Das Fenster in die Vergangenheit öffnet auch die Journalistin Dohrn. Dass man sich um den Kiebitz einmal Sorgen machen müsse, hätten sich »die Generationen vor uns nicht vorstellen können«. Nur wenige erinnern sich daran, das seine Eier als Delikatesse galten und Kinder sich häufig auf die Schatzsuche nach ihnen machten. Viele Jahrhunderte zählte der weiß-bunte Vogel mit den langen Federn am Kopf zu den häufigsten Wiesenvögeln. Heute gelten sie laut der Roten Liste als stark gefährdet. Andere wie Kornweihe oder Haubenlerche sind sogar unmittelbar vom Aussterben bedroht. Der Bestand der Steinsperlinge, Doppelschnepfen oder Rosenseeschwalben gilt als erloschen. In Deutschland hat sich die Vogelpopulation in den vergangenen 30 Jahren halbiert - die EU beziffert den Verlust von Brutpaaren zwischen 1980 und 2010 auf 300 Millionen. Verantwortlich ist auch hier die veränderte Agrarlandschaft. Der Kreislauf schließt sich: Die Vögel finden wegen des Insektensterbens kaum noch etwas zu essen. Zudem verändert sich ihr Lebensraum durch die industrielle Landwirtschaft. Das Dauergrünland nimmt ab, die Wiesen werden häufiger und früher geerntet, das stresst die Bodenbrüter. Zudem haben sie gegen die großen Landmaschinen keine Chance: »Also werden die Gelege entweder plattgewalzt oder die Jungvögel im Mähwerk geschreddert«, schreibt Dohrn.

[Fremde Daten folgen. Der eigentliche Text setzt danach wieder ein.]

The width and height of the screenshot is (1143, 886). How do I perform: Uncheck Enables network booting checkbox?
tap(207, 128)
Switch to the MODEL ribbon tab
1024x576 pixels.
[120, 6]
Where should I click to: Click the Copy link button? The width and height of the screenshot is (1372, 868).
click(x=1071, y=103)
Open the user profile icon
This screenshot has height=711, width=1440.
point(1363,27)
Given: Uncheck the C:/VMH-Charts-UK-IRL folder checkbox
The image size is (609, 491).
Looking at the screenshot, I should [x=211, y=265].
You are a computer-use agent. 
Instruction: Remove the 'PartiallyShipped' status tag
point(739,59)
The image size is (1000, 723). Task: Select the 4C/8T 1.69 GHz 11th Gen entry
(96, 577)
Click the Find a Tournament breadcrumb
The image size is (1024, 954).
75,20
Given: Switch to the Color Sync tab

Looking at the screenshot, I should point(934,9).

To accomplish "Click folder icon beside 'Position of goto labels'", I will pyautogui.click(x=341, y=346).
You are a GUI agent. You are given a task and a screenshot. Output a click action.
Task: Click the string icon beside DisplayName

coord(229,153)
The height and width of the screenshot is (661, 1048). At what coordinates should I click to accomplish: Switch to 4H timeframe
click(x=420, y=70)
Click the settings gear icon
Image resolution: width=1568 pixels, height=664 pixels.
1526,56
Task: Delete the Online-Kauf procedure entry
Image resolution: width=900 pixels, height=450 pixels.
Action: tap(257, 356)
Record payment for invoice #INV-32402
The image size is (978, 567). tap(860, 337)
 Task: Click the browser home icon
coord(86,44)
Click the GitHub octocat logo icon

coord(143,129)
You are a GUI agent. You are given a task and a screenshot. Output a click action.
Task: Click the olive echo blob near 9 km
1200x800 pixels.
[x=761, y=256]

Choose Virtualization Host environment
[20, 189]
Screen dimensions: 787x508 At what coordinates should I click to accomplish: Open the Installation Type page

Noch immer dominiert der Gedanke, die Natur mit Hilfe der Technik zu beherrschen und so möglichst effizient wirtschaftlich zu verwerten. Die propagierte Digitalisierung der Landwirtschaft ist eine logische Konsequenz. Der Algorithmus ersetzt das menschliche Wissen, die Daten die bäuerliche Erfahrung. »Das Farmland in der modernen Landwirtschaft ist ein völlig künstlicher Lebensraum, er gleicht keinem, den die Natur jemals hervorgebracht hat«, konstatierte Carson schon 1962. Sie sprach von einer Landwirtschaft, »die sich ein Ingenieur ausgedacht haben könnte«.